The Adopt a Genome Project claims that this gene's functionality is as a [http://img.jgi.doe.gov/cgi-bin/geba/main.cgi?section=GeneDetail&page=geneDetail&gene_oid=644029844 deacetylase, histone deacetylase/acetoin utilization protein.
These two proteins facilitate the removal of acetyl groups from histones in eukarya and are share 9 motifs with similar genes/proteins in archaea and eubacteria [Leipe and Landsman]. This is where our species comes into play: as an archaea we should ask ourselves where this gene comes from and whether or not the normal functioning of the gene in eukaraya is also seen in our species. If so this means that our archaea has the ability to epigenetically alter transcription of specific genes. This would be an interesting study to show evolutionary patterns, as bacteria do not normally posses histone deacetylases.
What is a Histone Deacetylase?
Histone deacetylase (HDAC) and histone acetyltransferase (HAT) are enzymes that influence transcription by removing or adding acetyl groups to lysine located near the amino termini of histone proteins. When HAT adds an acetyl group to a histone transcriptional activity changes, whereas deactylation leads to gene silencing. "HDACs are also involved in the reversible acetylation of non-histone proteins" [Vinci-Biochem].
In completing a blastn search for this gene sequence I found many different hits from other halophiles but none of the hits described any sort of function. The results only showed that this sequence is often found in other halophiles, such as Haloarcula marismortui.
When I did a blastx search using the sequence of our specie's histone deacetylase multiple histone deacetylase protein super family alignments appeared (this is also where I got the amino acid sequence from the nucleotide sequence for this gene in our species). Below is a picture of the matches from the blastx results:
Blastp Alignment with Other Halophiles
I next went on the compare the sequence to halophile genomes that have already been annotated in order to determine if the function of similar sequences was the same. I started with Haloferax volcanii using the GenBank annotation data and found 1 histone deacetylase gene and 3 histone acetylases. I think it is important to note that while searching the list of functional protein genes for our species I found no histone acetyltransferase genes, which asks the question. . . What is placing the acetyl groups on the histone that the deacetylase is removing OR is the deacetylase really doing its job?

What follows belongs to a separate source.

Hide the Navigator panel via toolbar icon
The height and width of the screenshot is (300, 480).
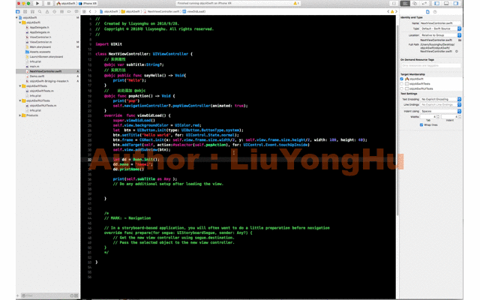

Below is the data from the blast2 results comparing the histone deacetylase protein sequences from our species and Haloferax volcanii. They are 78% the same when positives are taken into account. I would say that they are certainly similar but not extremely similar.
I did the same paralog search in the halophile Haloferax mediteranei from Spain using GenBank annotation results. This genome included one histone deacetylase and 2 histone acetyltransferases. The blastp alignment results are seen below. I would say that little of this amino acid sequence is conserved in this halophile because only a small part of the sequences match up.
Blastp Alignment with Human Histone Deacetylase Gene
I also searched the human genome to determine how many histone deacetylase genes existed and did a blastp alignment search between these two genes. I used Ensembl to look up amino acid sequences for histone deacetylases in the human genome and found a few results. The blastp results between one human histone deacetylase gene and the histone deacetylase gene in out species are as follows:
Finally I explored the GC content of this gene to determine if it originates from another genome. The GC content of our species' genome is around 65%. The GC content for this gene is 68%. The similarity between these two GC content percentages seems to indicate that this gene is not an alien gene resulting from some sort of lateral transfer, but it does not rule out that this gene may be an ortholog.